PICCOLE E MEDIE IMPRESE. «La politica industriale non funziona se invece di partire dalla realtà, decide a prescindere su cosa puntare, sull’auto piuttosto che sulla chimica. Allora genera mostri, com’è avvenuto nel Sud, e crea debito pubblico», avverte il ministro. Tra le 200 mila imprese italiane che esportano, quelle veramente integrate nella catena globale sono 14-15mila.
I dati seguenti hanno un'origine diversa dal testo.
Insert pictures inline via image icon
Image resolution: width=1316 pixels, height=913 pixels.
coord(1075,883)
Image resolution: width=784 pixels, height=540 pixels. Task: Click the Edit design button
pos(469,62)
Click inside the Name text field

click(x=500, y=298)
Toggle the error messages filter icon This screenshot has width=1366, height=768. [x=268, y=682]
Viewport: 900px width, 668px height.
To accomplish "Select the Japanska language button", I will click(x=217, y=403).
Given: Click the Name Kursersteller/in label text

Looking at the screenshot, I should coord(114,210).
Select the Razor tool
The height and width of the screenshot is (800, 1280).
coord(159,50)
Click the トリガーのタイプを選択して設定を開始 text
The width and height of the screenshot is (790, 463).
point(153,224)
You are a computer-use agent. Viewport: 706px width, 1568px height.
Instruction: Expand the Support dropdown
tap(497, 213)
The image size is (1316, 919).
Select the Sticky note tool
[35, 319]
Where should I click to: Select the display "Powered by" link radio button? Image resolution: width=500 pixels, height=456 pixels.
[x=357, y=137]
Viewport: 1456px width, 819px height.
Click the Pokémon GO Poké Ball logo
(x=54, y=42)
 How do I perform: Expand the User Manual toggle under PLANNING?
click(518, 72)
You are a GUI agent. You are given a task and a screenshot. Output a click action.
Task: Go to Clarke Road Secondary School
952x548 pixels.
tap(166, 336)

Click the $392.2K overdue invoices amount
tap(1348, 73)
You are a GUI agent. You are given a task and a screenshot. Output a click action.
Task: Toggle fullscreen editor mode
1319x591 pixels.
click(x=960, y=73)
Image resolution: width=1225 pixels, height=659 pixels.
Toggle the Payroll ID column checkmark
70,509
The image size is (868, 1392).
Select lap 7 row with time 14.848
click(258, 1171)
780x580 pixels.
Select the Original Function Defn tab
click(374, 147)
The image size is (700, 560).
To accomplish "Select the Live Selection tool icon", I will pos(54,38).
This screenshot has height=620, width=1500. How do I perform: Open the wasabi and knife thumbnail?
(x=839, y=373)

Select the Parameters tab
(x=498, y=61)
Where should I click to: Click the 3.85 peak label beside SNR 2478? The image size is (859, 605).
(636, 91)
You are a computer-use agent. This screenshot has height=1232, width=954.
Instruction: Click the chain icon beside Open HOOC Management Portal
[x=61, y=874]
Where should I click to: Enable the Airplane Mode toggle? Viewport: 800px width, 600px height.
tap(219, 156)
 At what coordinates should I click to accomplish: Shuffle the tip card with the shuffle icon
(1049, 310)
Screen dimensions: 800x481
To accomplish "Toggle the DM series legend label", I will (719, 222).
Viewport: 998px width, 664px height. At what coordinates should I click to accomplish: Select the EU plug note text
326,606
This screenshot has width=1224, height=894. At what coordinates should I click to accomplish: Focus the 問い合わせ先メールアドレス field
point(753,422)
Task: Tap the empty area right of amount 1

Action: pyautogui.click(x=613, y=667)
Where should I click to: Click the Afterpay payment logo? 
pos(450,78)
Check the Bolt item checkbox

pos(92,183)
A Cipolletta che gli chiede come si spinge il sistema a finanziare le Pmi, Calenda ricorda quello che il suo ministero ha messo in campo: voucher per gli export manager per aiutare le aziende a capire dove e come investire, e società di consulenza che con un contributo pubblico le aiutano a preparare piani industriali e le mettono a contatto con i finanziatori.

INCENTIVI: FUNZIONANO «DA VICINO». Il ministro annuncia per settembre un piano di riordino degli incentivi alle imprese che valgono 3 miliardi di euro: «Andremo a verificarli uno ad uno, anche cancellandone alcuni alla luce degli obiettivi del governo, e liberando così risorse per altro». E per spiegare il rischio polverizzazione, cita i fondi per le start up: «Ogni ministero ne ha almeno 3-4, più quelli delle Regioni, alla fine sono più delle start up». Spiega che a livello nazionale è importante lavorare su politiche di contesto, «costi dell’energia, banda ultralarga, costo del lavoro». «Gli incentivi funzionano molto di più da vicino, mirati sul territorio e non su macrocategorie», dice rispondendo a una domanda sul Trentino tradizionalmente terra di forti contributi pubblici. Anche perché, cita un altro esempio, «50 milioni sulle smart cities non bastano neanche per fare una piazza smart».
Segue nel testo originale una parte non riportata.